As a new field, impact investing has tremendous potential to address the challenges of poverty. The question is not whether it can, but whether it will.
Dealing with entrenched poverty requires new solutions. A narrow focus on economic growth was never enough. And today, with increased concentration of wealth, the benefits of prosperity exclude too many.
Further, it distracts us from asking the central question: how do we animate market dynamics to address social challenges? How can we create markets that effectively play their fundamental role of creating value in society?
Answers to these questions will require fundamental, but often eminently achievable, changes. That is the primary role of the social entrepreneur: to change the basic systems of our societies. And social entrepreneurs’ innovative new approaches often show that the barriers to progress on entrenched social problems are not impossible to overcome.
For example, it is easy to assume that the working poor lack the material assets to improve their circumstances. But Ashoka Fellow Jean Claude Rodriguez Ferrera’s Association of Self-Financed Communities shows that the economically disenfranchised often lack the basic rights and access to financial services necessary to put their assets to work. The group’s Self-Managed Financial Communities (CAFs) provide immigrants access to flexible credit that enables them to cover basic needs while they focus on larger ambitions. CAFs also encourage saving money.
To join a group, each member is required to buy “stock” in the group; the amount purchased determines his or her capacity for credit. This capital allows each member to request small loans for which he or she pays a certain amount of interest determined by the group. The interest paid by the members who request loans provides a profit for the other members of the community.

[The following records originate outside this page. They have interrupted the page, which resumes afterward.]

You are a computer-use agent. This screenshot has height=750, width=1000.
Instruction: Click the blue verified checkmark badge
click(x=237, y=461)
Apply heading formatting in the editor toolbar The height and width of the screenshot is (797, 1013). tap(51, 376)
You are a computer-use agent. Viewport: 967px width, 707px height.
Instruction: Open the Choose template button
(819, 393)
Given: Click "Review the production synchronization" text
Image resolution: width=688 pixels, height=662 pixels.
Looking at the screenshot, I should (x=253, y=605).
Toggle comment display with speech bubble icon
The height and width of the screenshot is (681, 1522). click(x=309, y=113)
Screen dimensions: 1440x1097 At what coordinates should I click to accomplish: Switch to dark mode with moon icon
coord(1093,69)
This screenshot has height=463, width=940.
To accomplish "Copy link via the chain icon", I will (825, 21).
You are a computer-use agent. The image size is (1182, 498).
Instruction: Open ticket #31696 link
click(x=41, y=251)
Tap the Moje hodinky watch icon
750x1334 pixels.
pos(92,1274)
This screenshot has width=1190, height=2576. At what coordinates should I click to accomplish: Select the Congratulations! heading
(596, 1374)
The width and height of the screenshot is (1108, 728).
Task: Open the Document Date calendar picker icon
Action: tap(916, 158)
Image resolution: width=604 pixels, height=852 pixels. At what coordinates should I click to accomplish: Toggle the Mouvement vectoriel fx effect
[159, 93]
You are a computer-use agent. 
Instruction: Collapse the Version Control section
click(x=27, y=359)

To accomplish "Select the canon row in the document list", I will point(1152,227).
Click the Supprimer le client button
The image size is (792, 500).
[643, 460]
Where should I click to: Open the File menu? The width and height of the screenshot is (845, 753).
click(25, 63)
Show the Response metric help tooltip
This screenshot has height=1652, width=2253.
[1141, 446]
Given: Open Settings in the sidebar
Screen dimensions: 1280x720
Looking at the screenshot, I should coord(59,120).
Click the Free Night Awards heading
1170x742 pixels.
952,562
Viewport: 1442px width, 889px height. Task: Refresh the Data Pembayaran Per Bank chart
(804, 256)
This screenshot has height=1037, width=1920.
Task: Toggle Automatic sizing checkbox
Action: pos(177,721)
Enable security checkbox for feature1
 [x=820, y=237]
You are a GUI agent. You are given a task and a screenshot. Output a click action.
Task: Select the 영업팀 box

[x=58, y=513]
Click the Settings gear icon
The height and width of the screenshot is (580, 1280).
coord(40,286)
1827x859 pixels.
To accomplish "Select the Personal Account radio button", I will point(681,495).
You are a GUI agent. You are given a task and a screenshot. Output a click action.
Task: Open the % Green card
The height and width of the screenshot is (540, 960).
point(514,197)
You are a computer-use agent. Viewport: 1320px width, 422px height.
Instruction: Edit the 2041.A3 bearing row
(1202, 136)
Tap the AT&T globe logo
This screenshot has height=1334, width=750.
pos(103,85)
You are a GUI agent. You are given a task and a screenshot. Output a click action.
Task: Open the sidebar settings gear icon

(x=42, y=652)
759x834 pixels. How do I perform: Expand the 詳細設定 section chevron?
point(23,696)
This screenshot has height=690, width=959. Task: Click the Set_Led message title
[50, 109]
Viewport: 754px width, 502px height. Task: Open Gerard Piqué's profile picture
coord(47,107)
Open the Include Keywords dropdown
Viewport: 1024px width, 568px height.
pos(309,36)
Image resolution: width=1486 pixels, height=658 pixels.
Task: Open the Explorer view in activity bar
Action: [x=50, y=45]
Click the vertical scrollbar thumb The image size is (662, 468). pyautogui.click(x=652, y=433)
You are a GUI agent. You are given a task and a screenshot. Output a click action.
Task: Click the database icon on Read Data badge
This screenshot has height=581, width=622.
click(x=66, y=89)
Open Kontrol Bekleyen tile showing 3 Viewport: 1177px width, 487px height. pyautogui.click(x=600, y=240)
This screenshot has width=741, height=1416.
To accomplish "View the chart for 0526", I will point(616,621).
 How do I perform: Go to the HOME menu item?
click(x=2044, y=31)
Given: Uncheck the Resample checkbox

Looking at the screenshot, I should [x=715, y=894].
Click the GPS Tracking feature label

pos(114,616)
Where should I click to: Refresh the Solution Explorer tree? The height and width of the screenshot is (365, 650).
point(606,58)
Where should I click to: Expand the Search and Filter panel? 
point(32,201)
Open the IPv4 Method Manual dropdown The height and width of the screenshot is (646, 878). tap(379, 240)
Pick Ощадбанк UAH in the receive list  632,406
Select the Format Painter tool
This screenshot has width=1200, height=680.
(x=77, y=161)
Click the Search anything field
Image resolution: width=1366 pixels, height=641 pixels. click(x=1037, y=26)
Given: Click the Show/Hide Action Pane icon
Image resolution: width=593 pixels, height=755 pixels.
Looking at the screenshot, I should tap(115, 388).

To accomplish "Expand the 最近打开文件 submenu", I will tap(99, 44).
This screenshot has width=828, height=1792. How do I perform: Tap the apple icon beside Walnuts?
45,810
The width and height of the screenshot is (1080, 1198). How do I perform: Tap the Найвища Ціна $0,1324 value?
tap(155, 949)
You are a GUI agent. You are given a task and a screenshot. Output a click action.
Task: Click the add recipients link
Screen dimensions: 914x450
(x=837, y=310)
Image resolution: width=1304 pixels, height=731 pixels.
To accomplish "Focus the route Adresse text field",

Today over 3 million people participate in CAFs. Because the community profits more when CAF members use the money effectively, CAFs have helped align community interests. As a result, community members are often willing to provide CAFs with more assets than can be put to use.
This case and many others—such as Steve Rothschild’s Human Capital Performance Bonds in the United States—have demonstrated that the challenge is a lack of access to flexible financial services, not the lack of assets.
Impact investing has the potential to spur and leverage innovations that address this fundamental challenge. But to realize the promise of impact investing, we have to avoid the temptation of taking a low-risk, investor-centric approach.
To do this, we must create a financial environment that favors value-based entrepreneurship and fosters innovations through the wise allocation of philanthropic and investment capital.